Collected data
....
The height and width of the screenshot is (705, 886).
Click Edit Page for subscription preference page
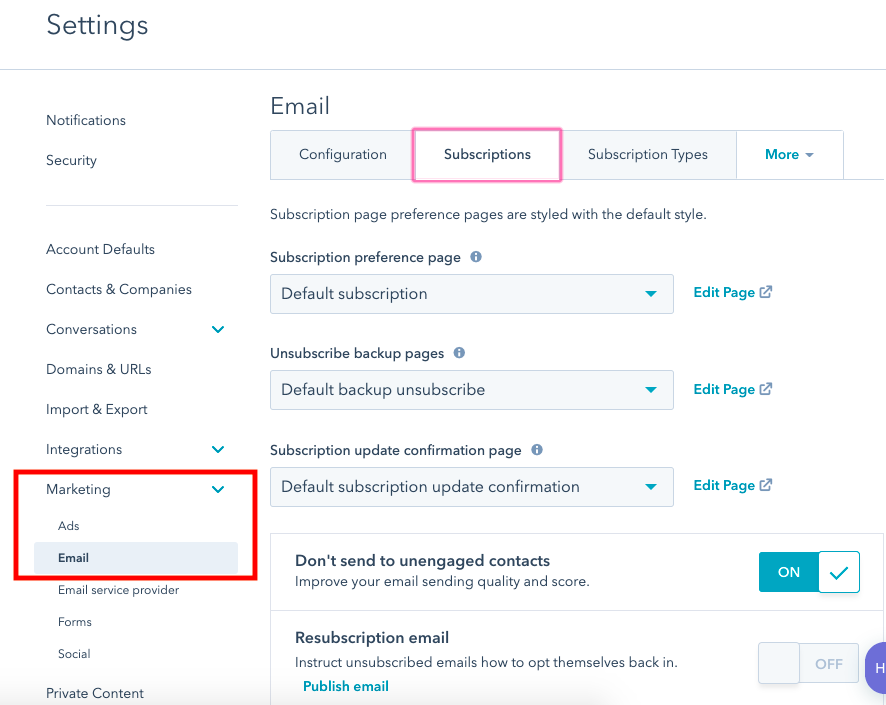(x=732, y=293)
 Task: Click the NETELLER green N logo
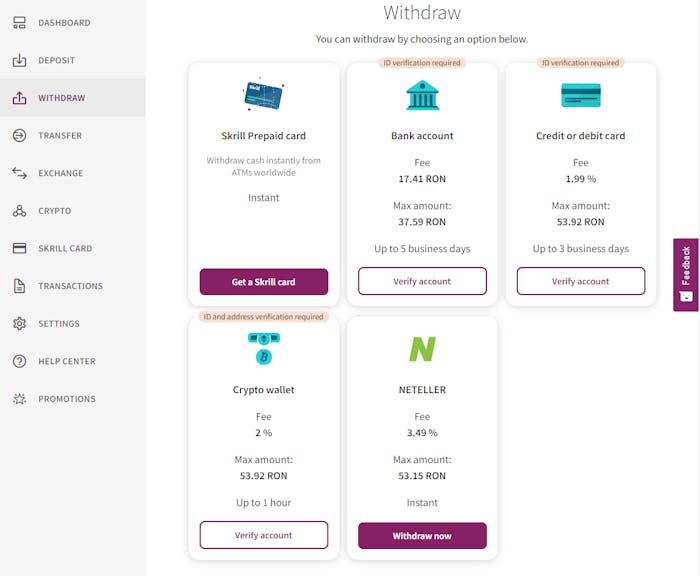pos(422,349)
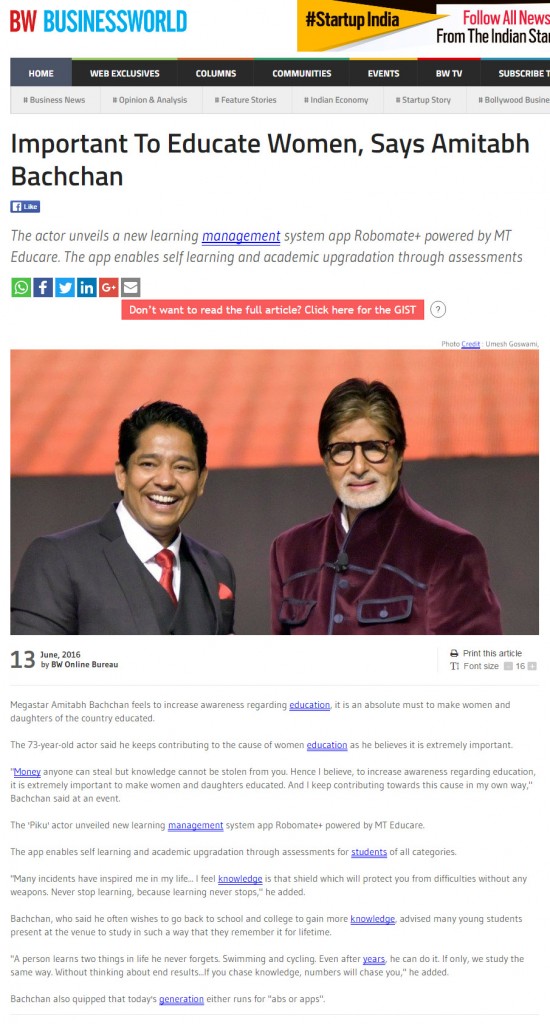Viewport: 550px width, 1024px height.
Task: Click the Facebook Like button
Action: point(25,207)
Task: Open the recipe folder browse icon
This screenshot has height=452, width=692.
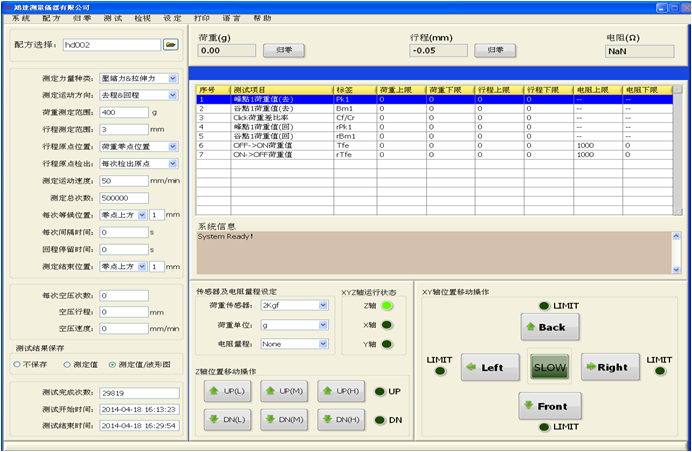Action: point(170,45)
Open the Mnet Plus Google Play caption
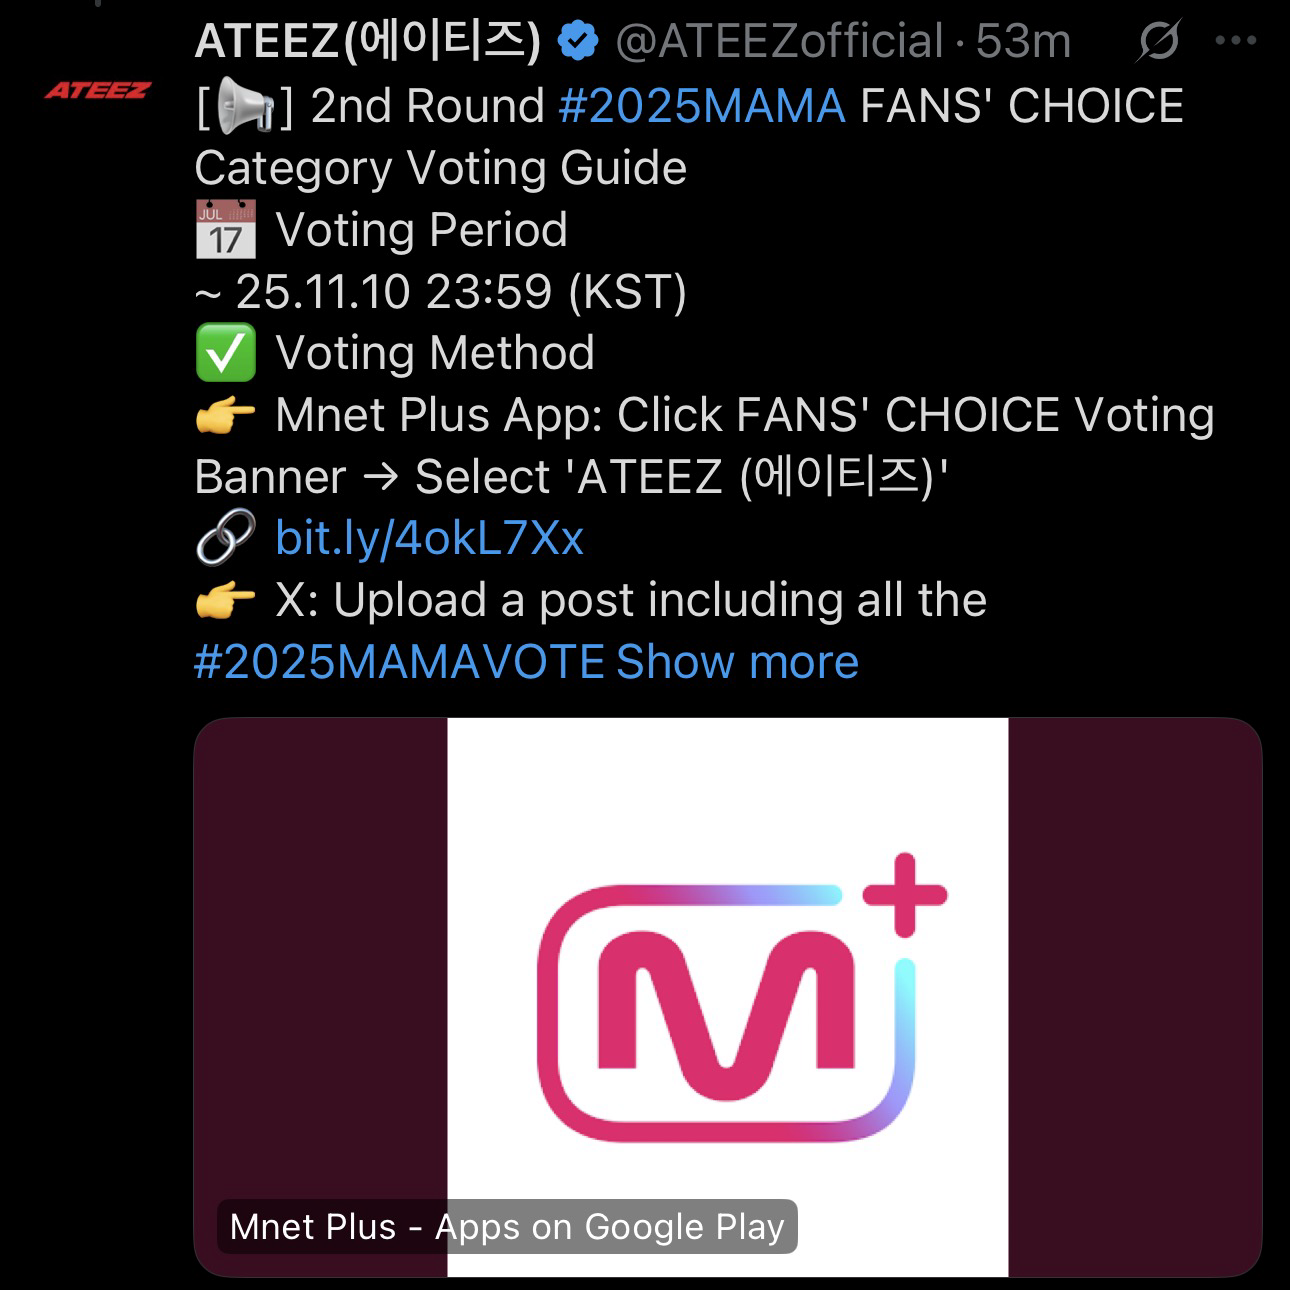Screen dimensions: 1290x1290 click(x=507, y=1226)
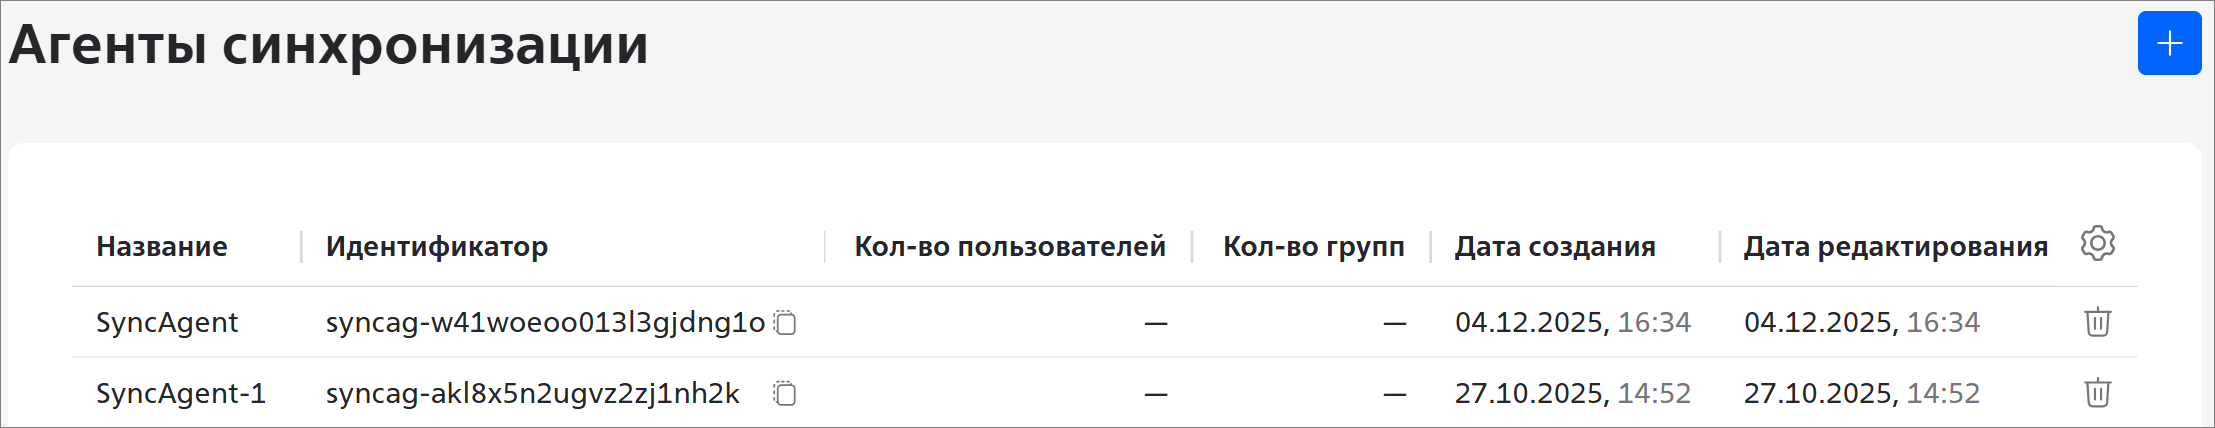Open the SyncAgent agent entry
Screen dimensions: 2215x428
[167, 323]
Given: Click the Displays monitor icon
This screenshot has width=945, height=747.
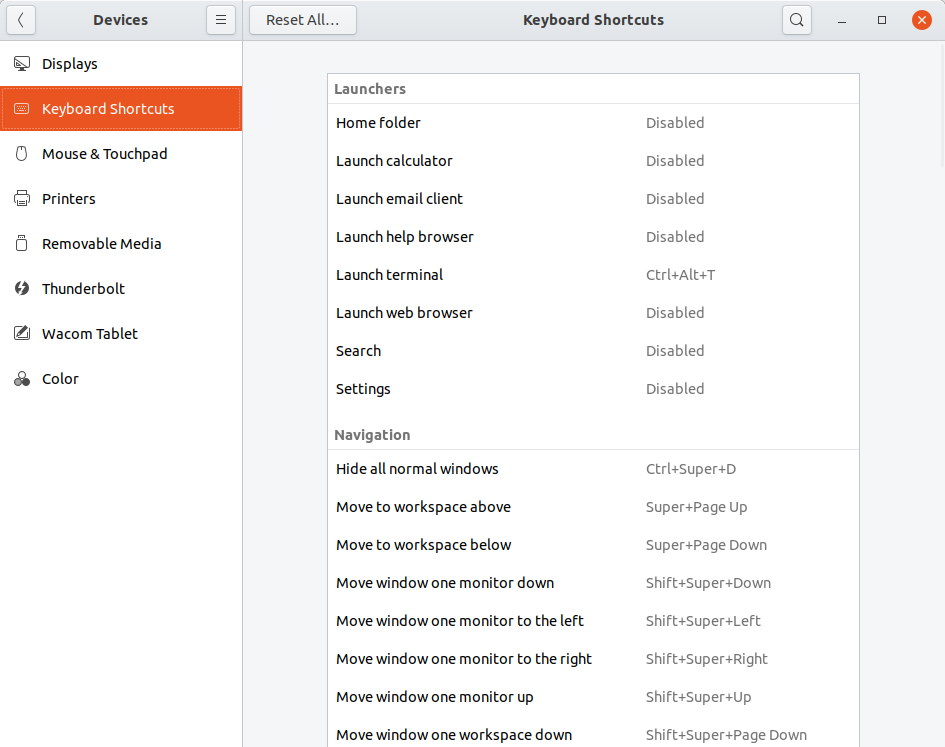Looking at the screenshot, I should (22, 64).
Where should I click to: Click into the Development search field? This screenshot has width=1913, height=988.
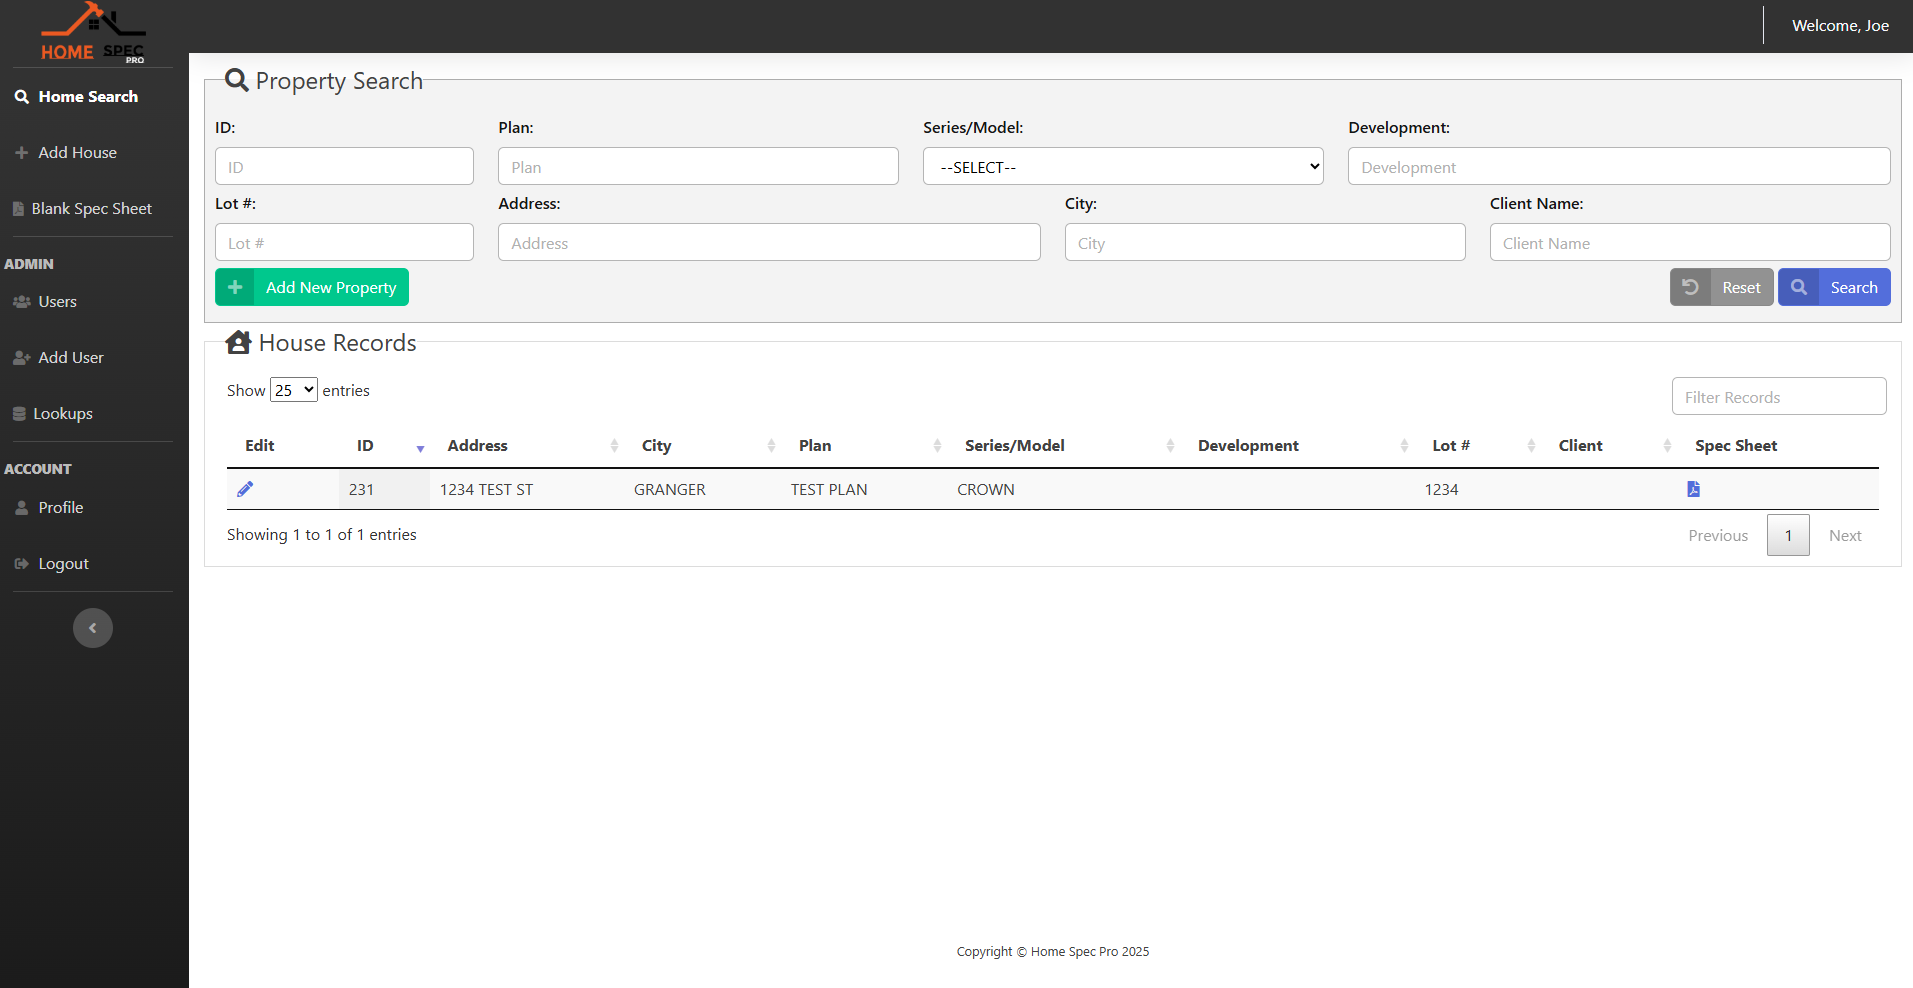[x=1618, y=167]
....
— DIRECTIONS —
In the lines above, find the word "icon" and copy every line it occurs in.

— ANSWER TO THIS TASK —
Task: Open the recipe folder browse icon
Given: Click the Displays monitor icon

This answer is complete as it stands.